## Work to be completed
Reproduce exactly the line with "Image resolution: width=620" and every line that follows it below, up to and including the last one. Do not include pictures or anything else.

Screenshot grounding data
== Segment start ==

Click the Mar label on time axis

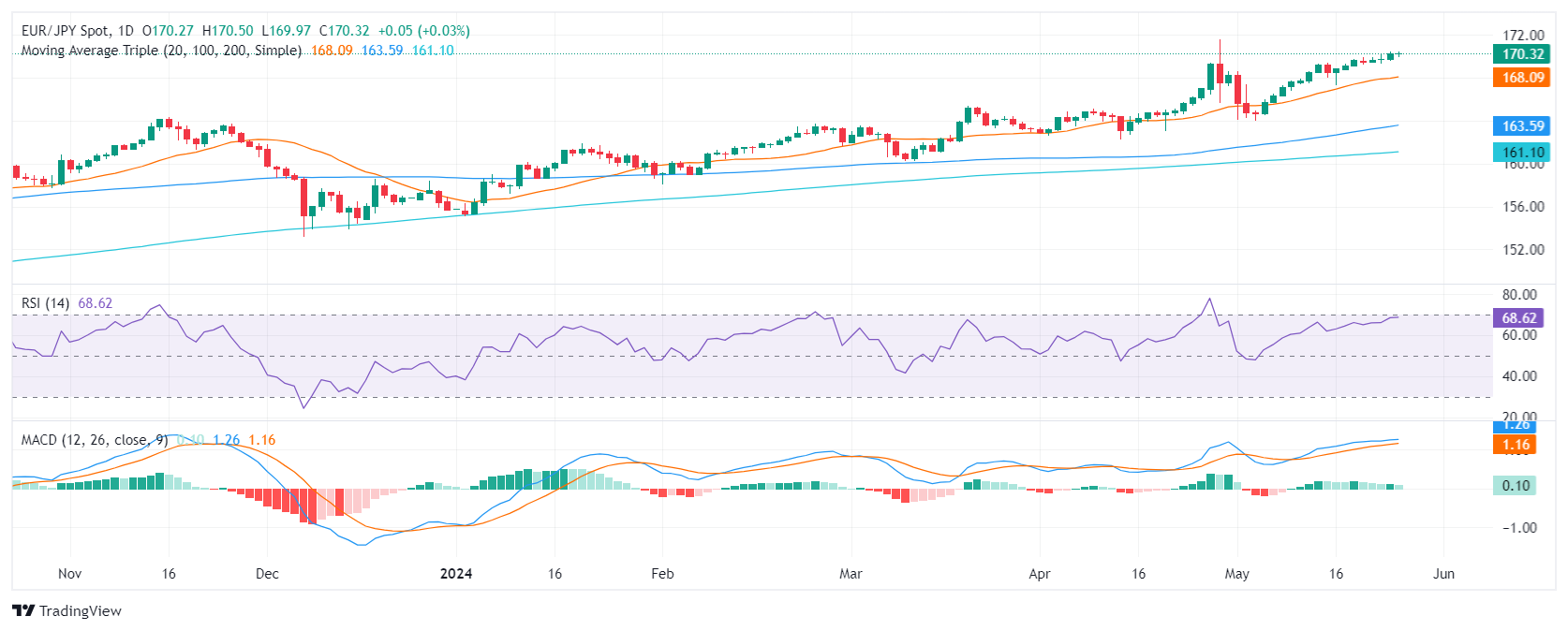coord(851,574)
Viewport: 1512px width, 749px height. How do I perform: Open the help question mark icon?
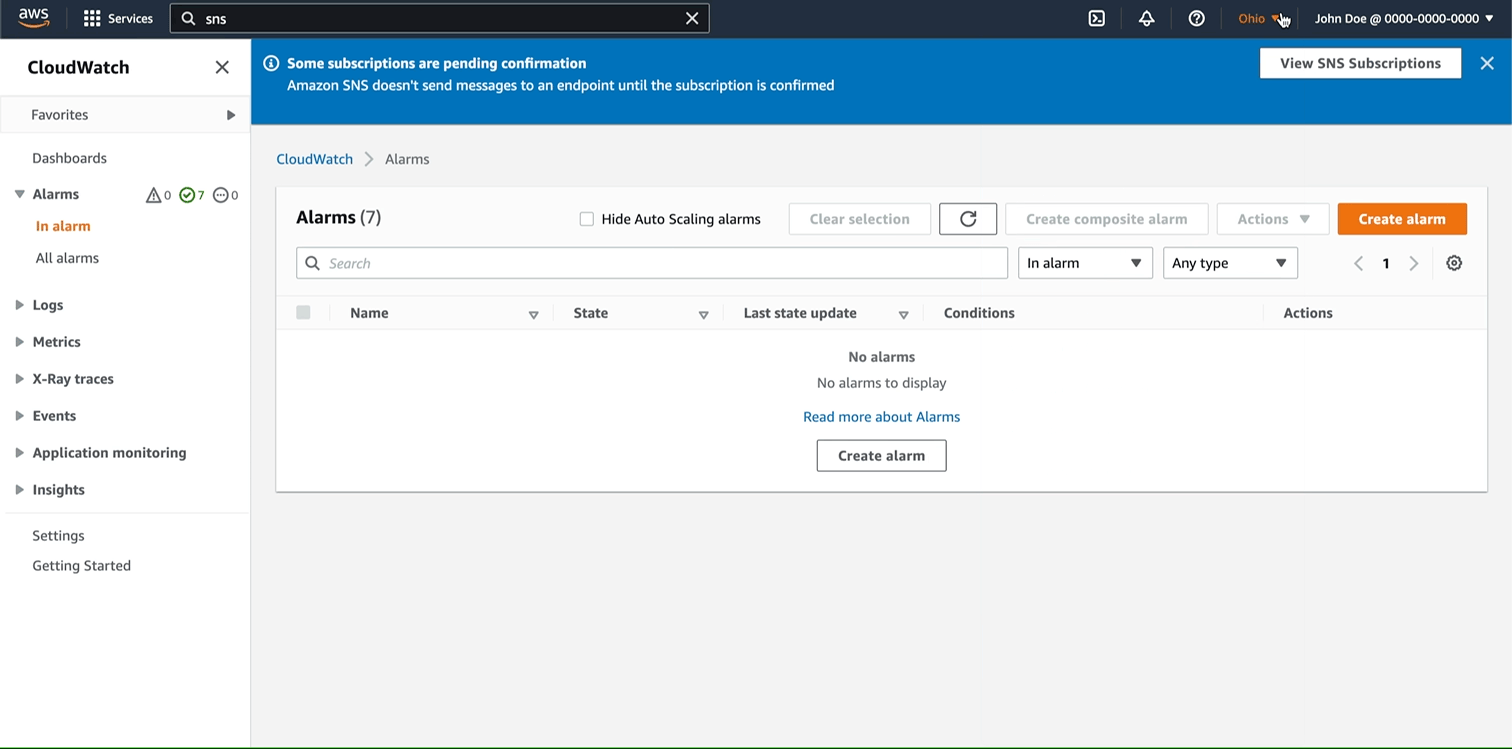coord(1196,18)
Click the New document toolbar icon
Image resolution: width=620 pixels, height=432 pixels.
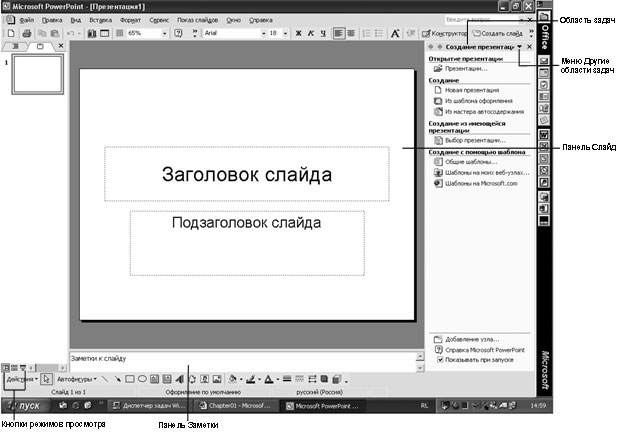(x=11, y=33)
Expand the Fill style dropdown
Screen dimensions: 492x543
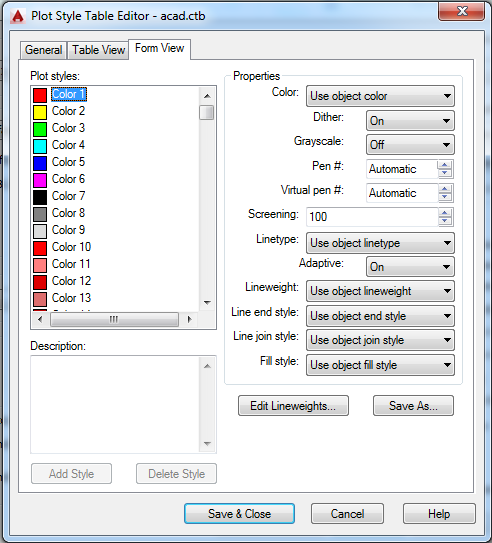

== Segment end ==

## Response
Image resolution: width=620 pixels, height=432 pixels.
(x=11, y=33)
Expand the Fill style dropdown
Screen dimensions: 492x543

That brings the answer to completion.